TASK TO COMPLETE = List each line in the rows below that contains the string "screenshot".

-- BEGIN --

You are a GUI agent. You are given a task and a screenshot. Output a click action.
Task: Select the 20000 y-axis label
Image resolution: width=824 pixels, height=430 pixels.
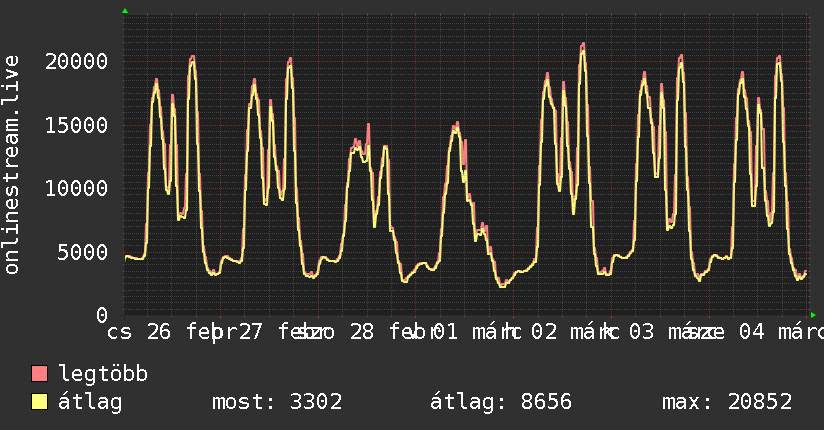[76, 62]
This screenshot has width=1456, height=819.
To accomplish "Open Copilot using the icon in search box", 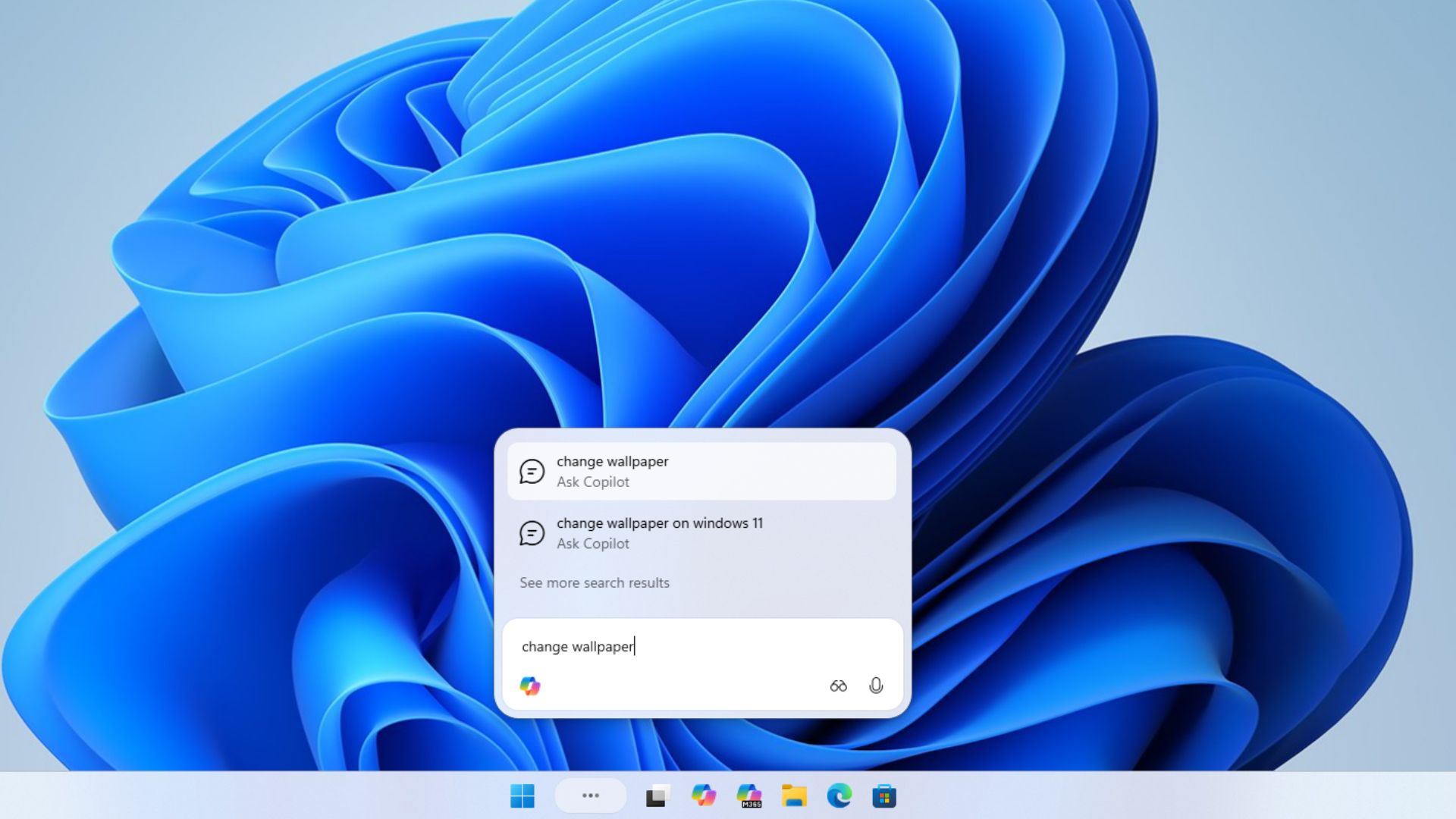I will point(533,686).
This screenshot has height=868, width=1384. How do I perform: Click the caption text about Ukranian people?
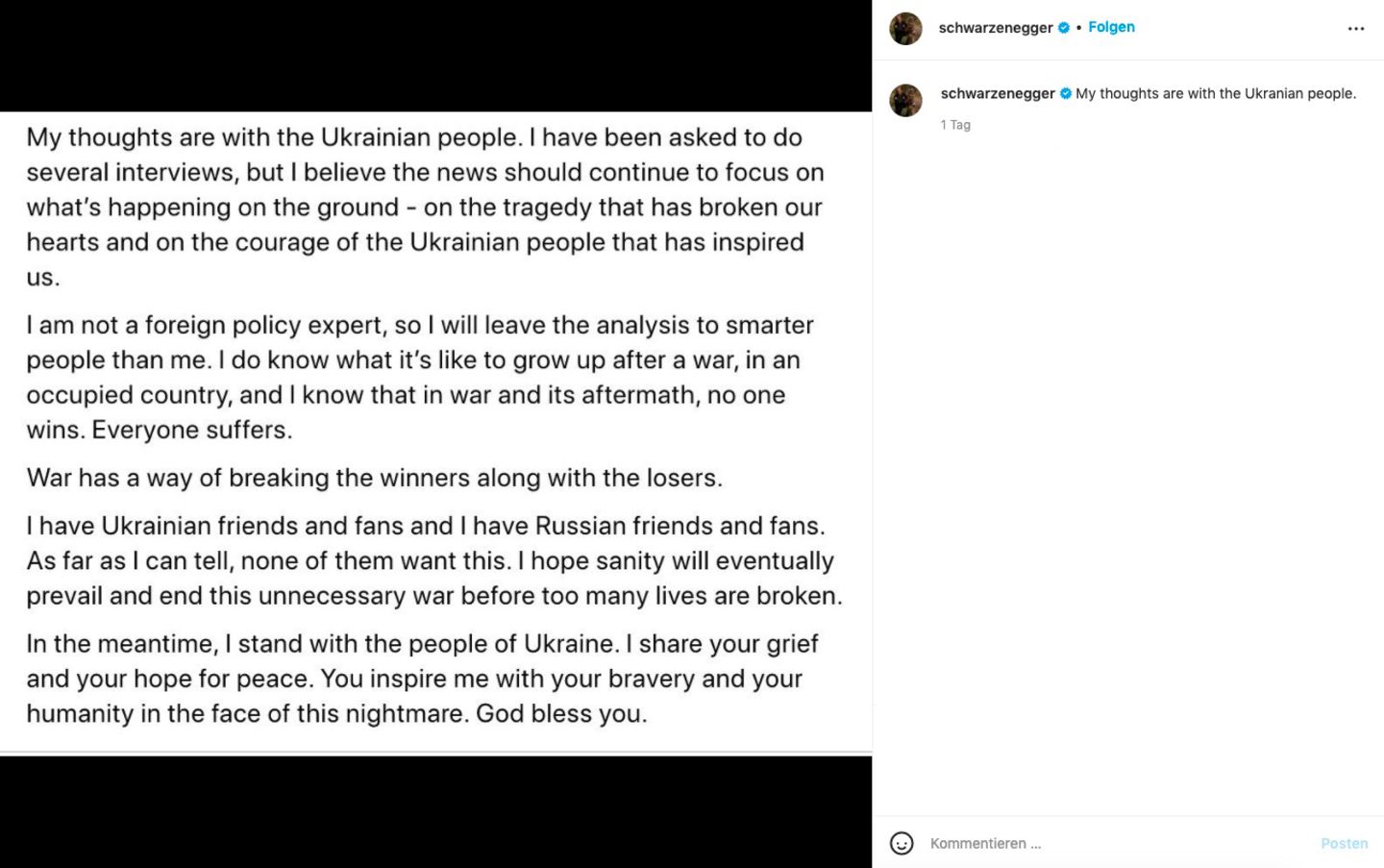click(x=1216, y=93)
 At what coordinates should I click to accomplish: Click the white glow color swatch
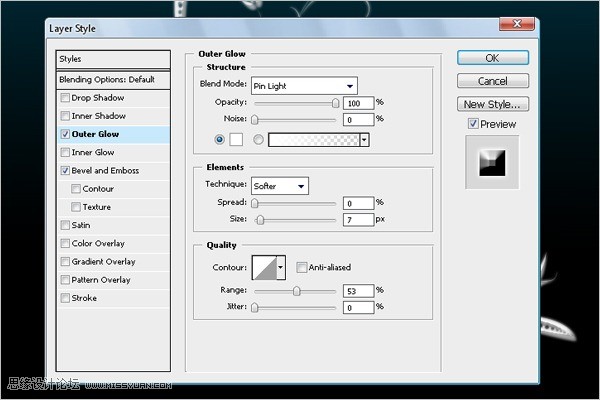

-- END --

FULL SOLUTION =
You are a GUI agent. You are given a task and a screenshot. Output a click action.
This screenshot has width=1456, height=819.
This screenshot has height=868, width=1384. How do I perform: Click the caption text about Ukranian people?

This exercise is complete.